The answer must consist of each line below that contains the word "element", copied in full.
· · ·
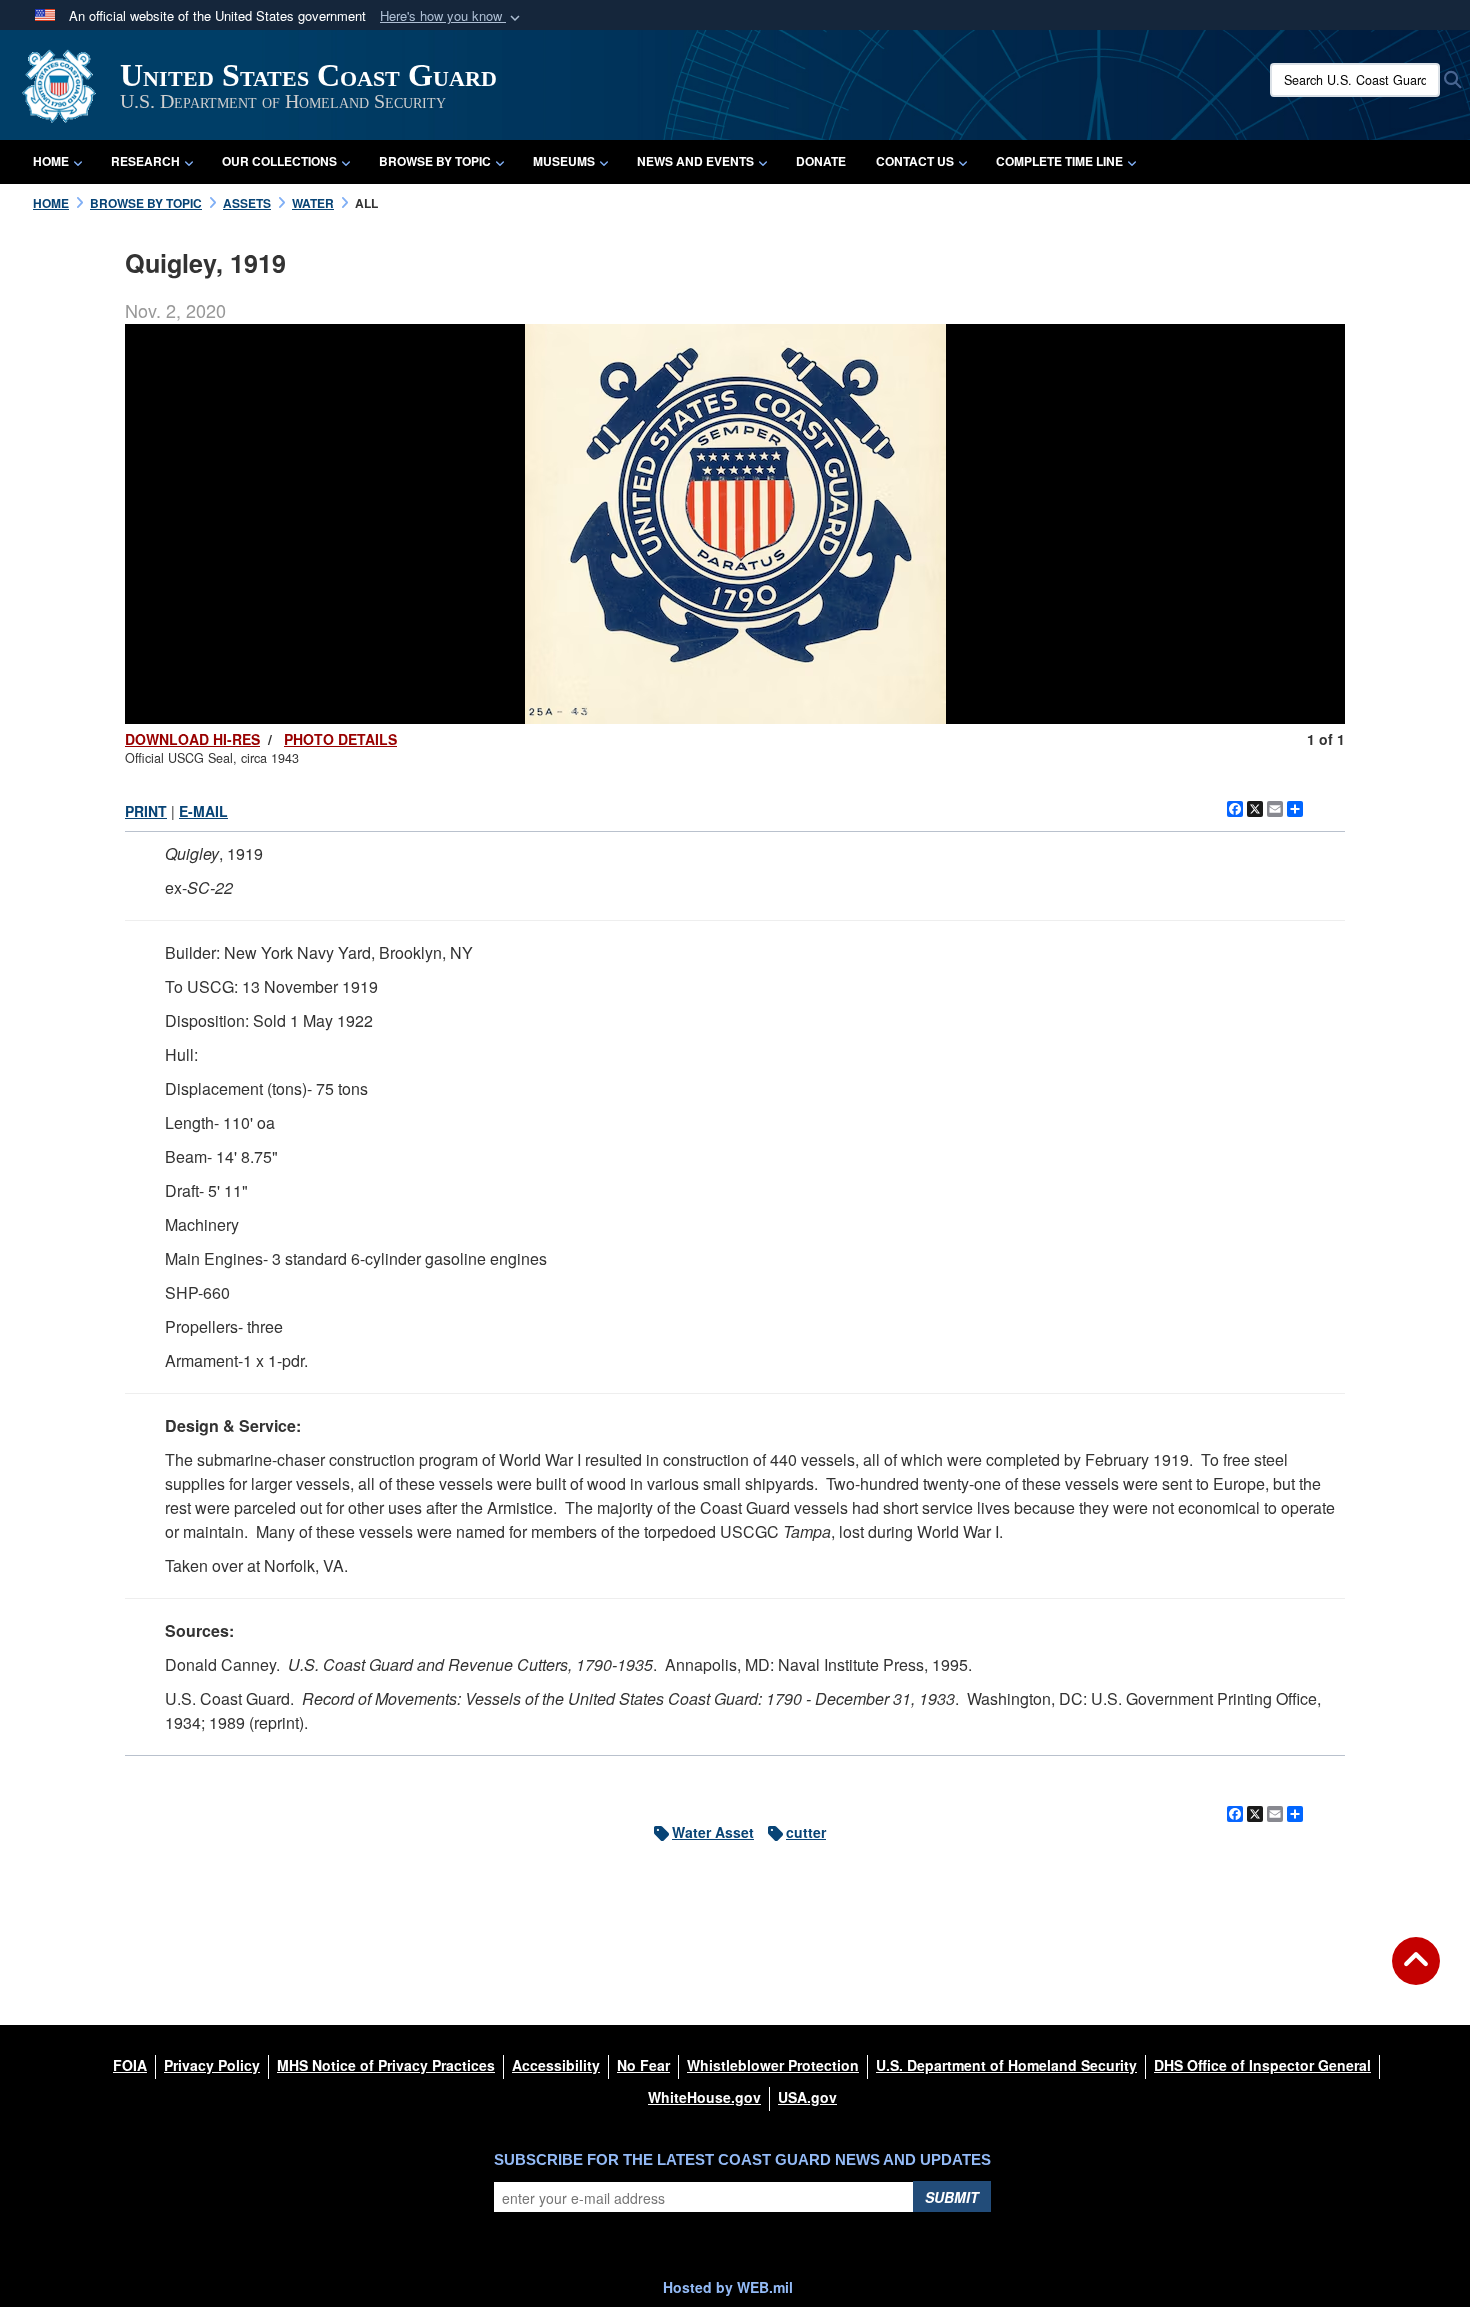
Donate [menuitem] (821, 161)
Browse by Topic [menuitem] (435, 161)
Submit (952, 2197)
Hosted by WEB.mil (728, 2287)
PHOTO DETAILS (340, 739)
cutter (806, 1832)
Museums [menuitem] (564, 161)
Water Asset (713, 1832)
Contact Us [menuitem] (915, 161)
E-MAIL (203, 811)
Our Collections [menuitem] (279, 161)
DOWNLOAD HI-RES (192, 739)
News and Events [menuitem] (695, 161)
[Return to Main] (1416, 1973)
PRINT (146, 811)
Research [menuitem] (145, 161)
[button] (452, 16)
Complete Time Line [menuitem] (1059, 161)
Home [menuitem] (51, 161)
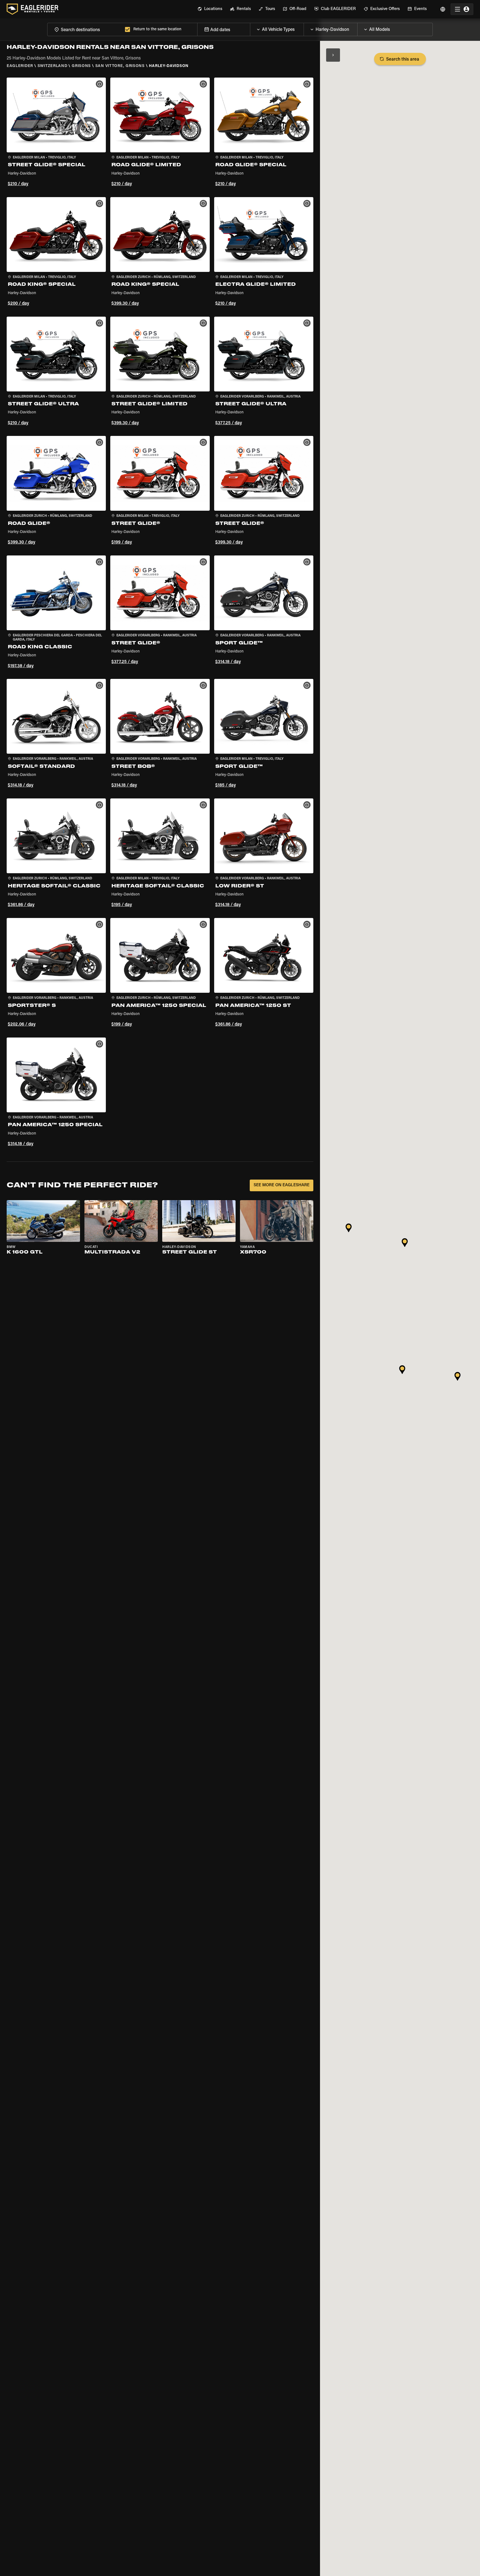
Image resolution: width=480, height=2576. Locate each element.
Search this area (402, 59)
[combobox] (85, 29)
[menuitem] (210, 9)
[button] (56, 133)
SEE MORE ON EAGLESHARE (281, 1185)
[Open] (303, 28)
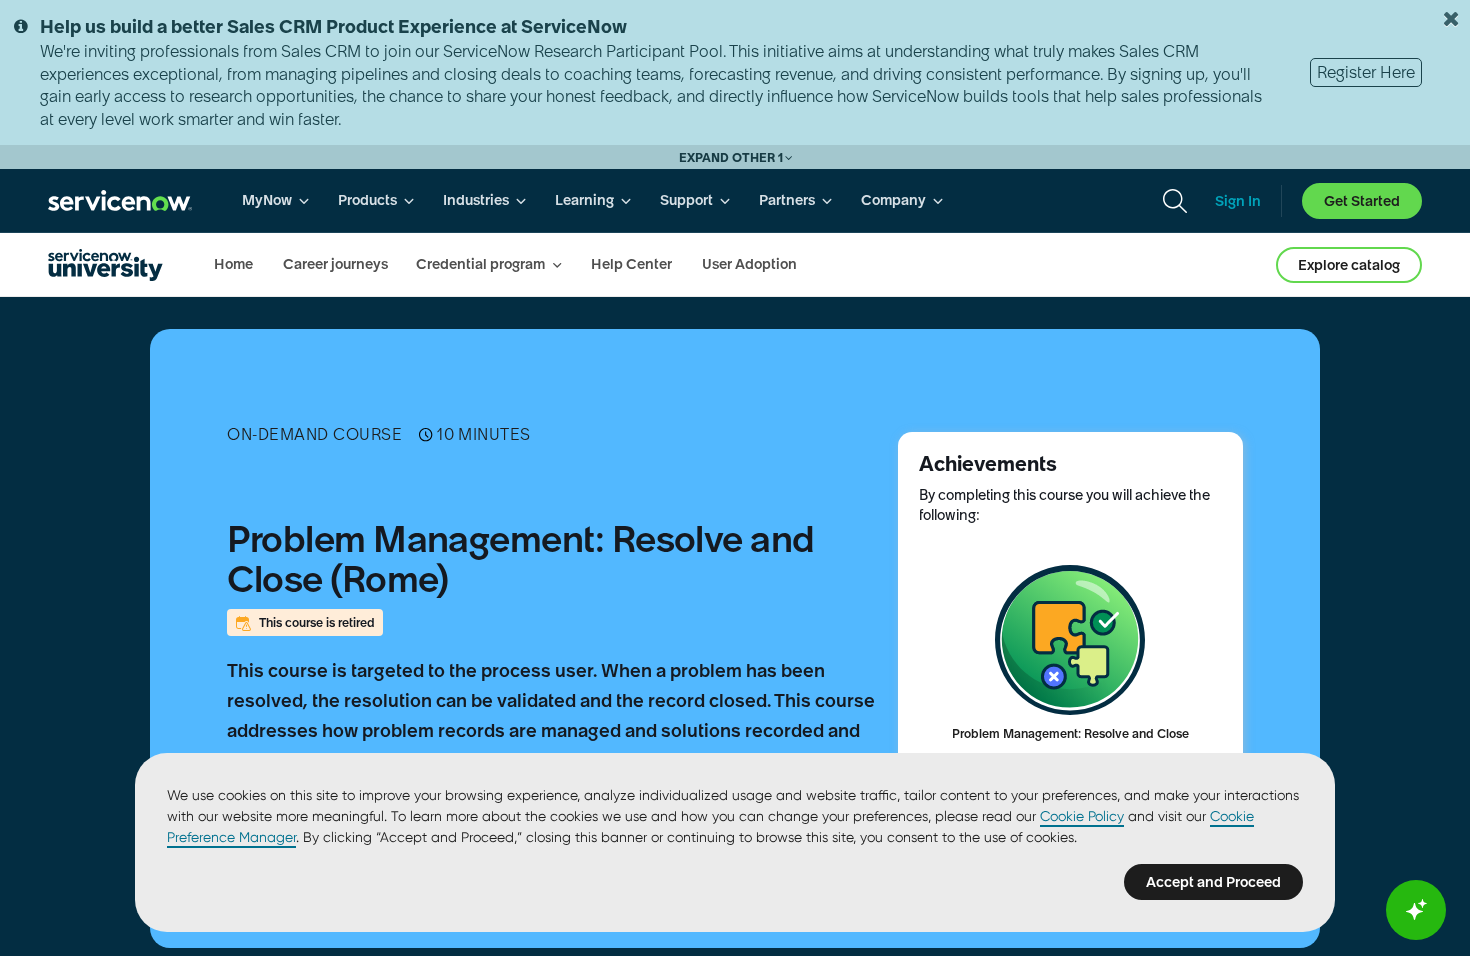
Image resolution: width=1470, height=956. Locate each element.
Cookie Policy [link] (1082, 816)
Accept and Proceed (1213, 882)
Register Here (1366, 72)
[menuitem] (276, 200)
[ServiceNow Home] (120, 200)
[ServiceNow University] (105, 265)
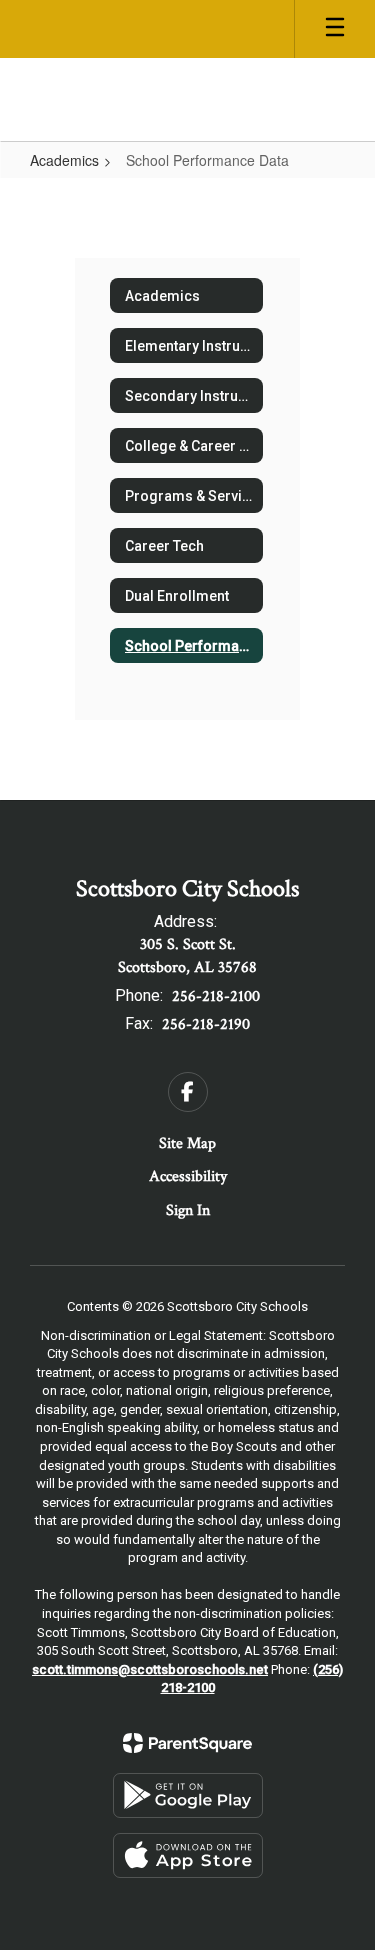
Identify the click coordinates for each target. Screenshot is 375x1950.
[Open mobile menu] (335, 29)
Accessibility (188, 1176)
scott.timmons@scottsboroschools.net (150, 1669)
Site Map (187, 1143)
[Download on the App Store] (188, 1855)
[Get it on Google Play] (188, 1795)
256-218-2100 (216, 996)
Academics (64, 160)
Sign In (188, 1210)
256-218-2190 (206, 1024)
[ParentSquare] (187, 1743)
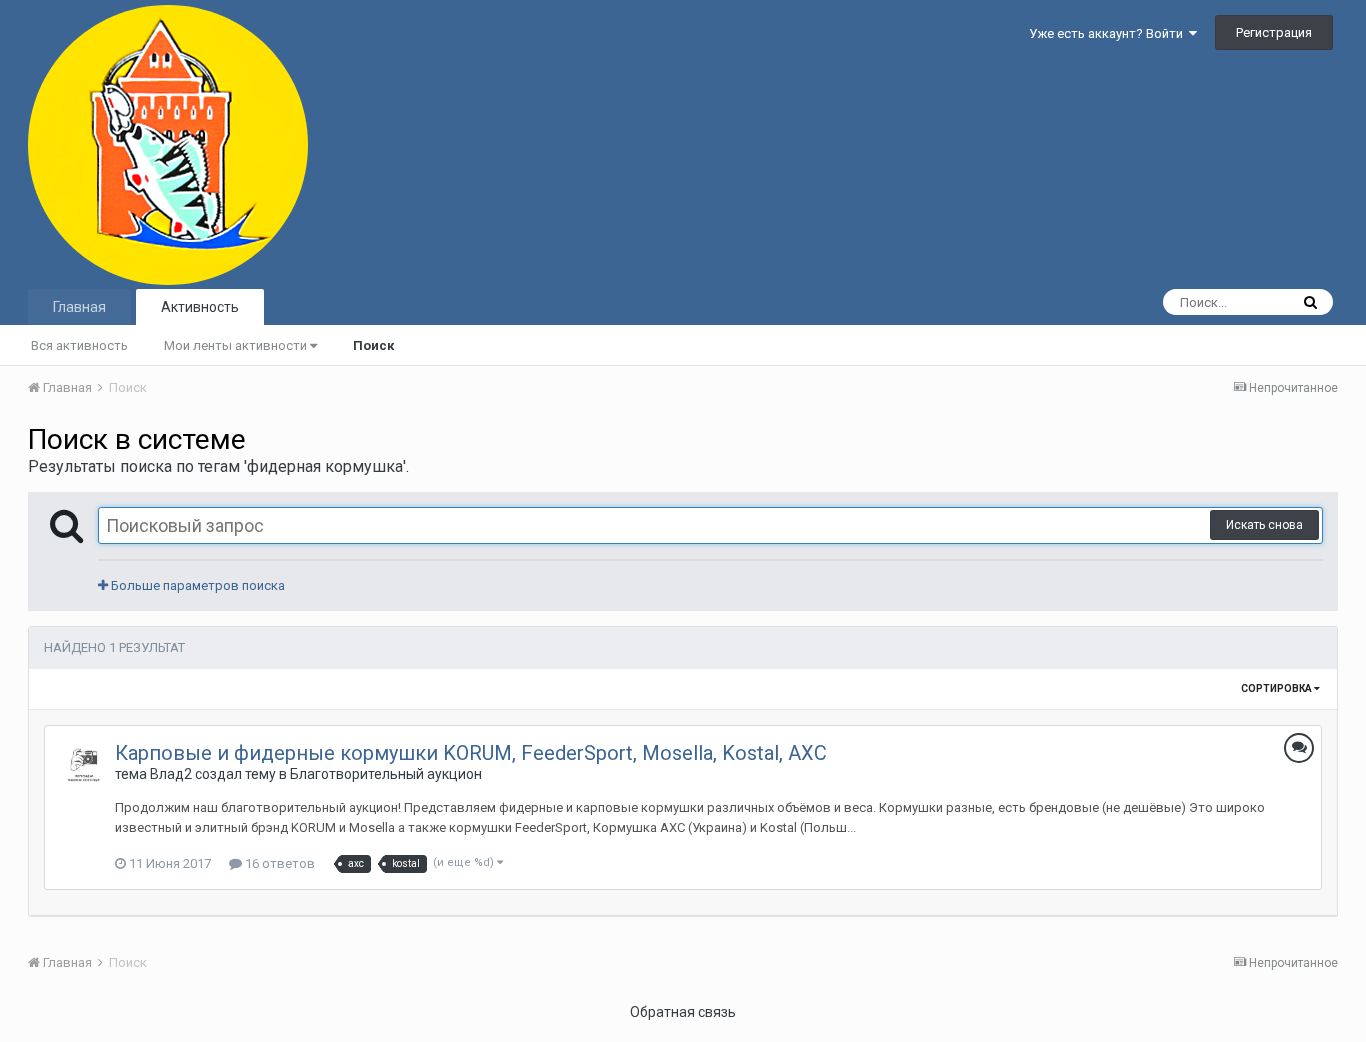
· · ·
**Answer to the problem**
Image resolution: width=480, height=2576. Locate each element.
Image resolution: width=1470, height=956. Locate each element.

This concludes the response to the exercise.